Réponse au Nouveau Parti Anticapitaliste

Publié le par PCF Paris 14


Lancé le 9 mars dernier au Zénith devant plus de 6 000 personnes, le Front de Gauche, vise à rassembler l'ensemble des forces qui entendent promouvoir une véritable politique de gauche, les acteurs et actrices  du mouvement syndical, social, altermondialiste et associatif qui sont disposés à s'engager dans cette démarche, les citoyens et citoyennes qui partagent une ambition : exprimer avec force et dans la clarté quelle politique ils entendent sanctionner et quelle Europe ils souhaitent construire.

 

Il se compose aujourd’hui de trois partis politiques, le Parti Communiste Français, le Parti de Gauche et la Gauche Unitaire. Il est soutenu par des citoyens non engagés dans un parti, des associations, des journalistes, des universitaires, des syndicalistes, des responsables de partis non adhérents au Front de gauche, tous ayant fait le choix à titre individuel de s’investir dans la campagne.

 

Or le NPA, par la voix de son porte-parole Olivier Besancenot, et grâce à sa médiatisation, ne perd pas une occasion d’attaquer ceux qui ont fait le pari de l’unité à gauche, au détriment des ambitions personnelles.

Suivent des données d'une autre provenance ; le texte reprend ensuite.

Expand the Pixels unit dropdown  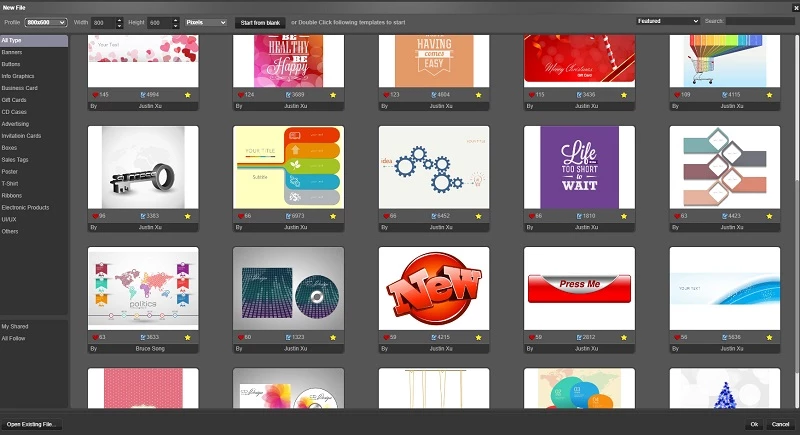207,22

Comment justifie-t-il son refus de participer à un Front populaire de gauche ? Par le fait que ce Front uni ne serait prévu que pour les élections européennes, et que ses composantes, Parti Communiste en tête, sont accusés de vouloir retourner à des alliances avec le Parti Socialiste dès les régionales de 2010.

 

Que répondre ?

 

En premier lieu que la porte n’a jamais été fermée au NPA, comme le prouve le ralliement au Front de Gauche d’une de ses composantes : la Gauche Unitaire. Ce refus est la pleine responsabilité du Parti Anticapitaliste et de son leader. Il a joué sur les mots pour faire passer le choix de la divison que ses électeurs n’auraient pas compris autrement. Il en masque les vrais raisons : l’incapacité de la LCR, faussement élargie, à s’ouvrir aux autres partis de gauche, et le choix d’une stratégie de lutte floue et inefficace, naviguant entre antiparlementarisme nauséabond et participation biaisée au jeu démocratique. 

 

Ensuite que l’existence du Front de Gauche doit être conditionnée à une réelle assise populaire. Et seul le suffrage, en premier lieu les élections européennes du 7 juin, peuvent lui donner cette assise. Refuser de s’unir pour ses élections au faux prétexte que l’unité doit être plus durable, est non seulement contraire à toute logique, mais aussi une erreur politique faisant le jeu de la droite, et un mensonge dont seul le NPA sera comptable vis-à-vis du peuple de gauche.

 

Enfin que le Parti Communiste se refuse à cette vision sectaire et simpliste de la vie politique. Il n’y a pas de contradiction à proposer d’une part, un programme unitaire pour les élections européennes, refusant la libéralisation brutale, réaffirmant le non à la constitution et au traité de Lisbonne, défendus par le Parti Socialiste, et à envisager d’autre part des accords à l’échelon locale, afin de pouvoir peser et favoriser  logements sociaux, maintien des services publics et de la solidarité. Par cette recherche de l’efficacité politique, en accord avec des convictions fortes, le Parti Communiste Français se montre responsable, et digne de la confiance que ses électeurs placent en lui.